We needed to get the fuck out of here. The ground shook, the sand vibrating as the sound of an approaching army filled the air.
“We have to go,” Carrion urged.
I was numb down into the basement of my soul. “Okay. Yes.” I nodded. “You’re right.”
“Carrion? Carrion!” The hiss came from the other side of the square.
It was Hayden, stooped down and hiding behind the horse-drawn cart.
The boy’s hair was wild, sticking up in every direction like he’d been struck by lightning.
His face was spattered with blood. There was a knife in his hand.
“Carrion, this way. I know where we should go.”
The smuggler didn’t even ask. He grabbed my arm and pulled me along after him, following Saeris’s brother.
Houses whipped past in a blur. I ran hard, keeping up, and with every step I came back to myself a little more.
I had just killed forty guardians. Fifty of them.
And I didn’t feel remotely bad about doing it.
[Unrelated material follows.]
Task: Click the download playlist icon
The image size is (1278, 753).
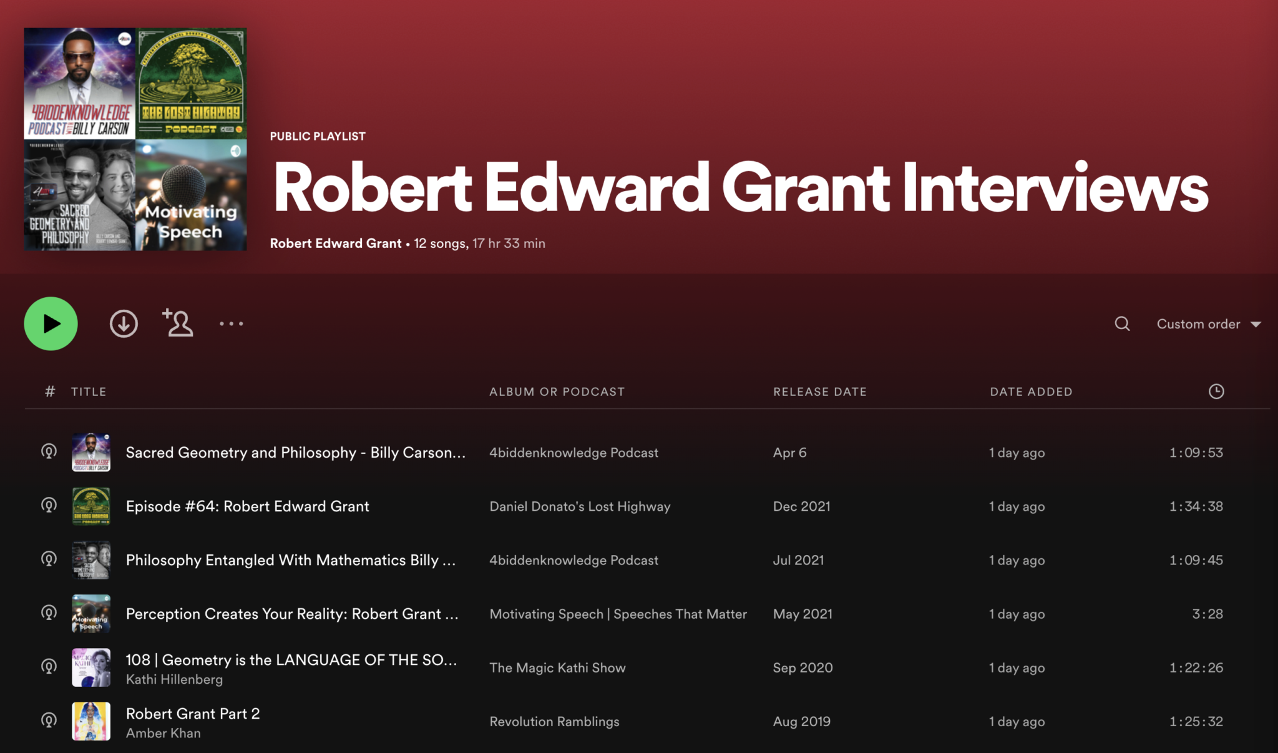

Yessss, this is the way, the quicksilver purred in my head. This is the way!
The ground was quaking beneath our feet now. As we sped through the Third, toward our unknown end, Madra’s men drew closer, and a stillness settled inside me.
The guardians wouldn’t pose a problem to us if they couldn’t find us.
My magic should have been gone. The source of my power felt so far away, and yet there it was, ready to answer my call. I had just used a prodigious amount of magic back in the square, and yet, when I ran my fingertips along the surface of it, I found a mind-bending well of energy waiting for me.
I stopped running and brought it forth.
It slammed out of me in a tide of glittering black sand and shadow so overwhelming that it swallowed the street we were standing in. And then the ward. And then the entire city.
My magic encompassed all Zilvaren.
For the first time in history, the shining banner in the north fell into darkness.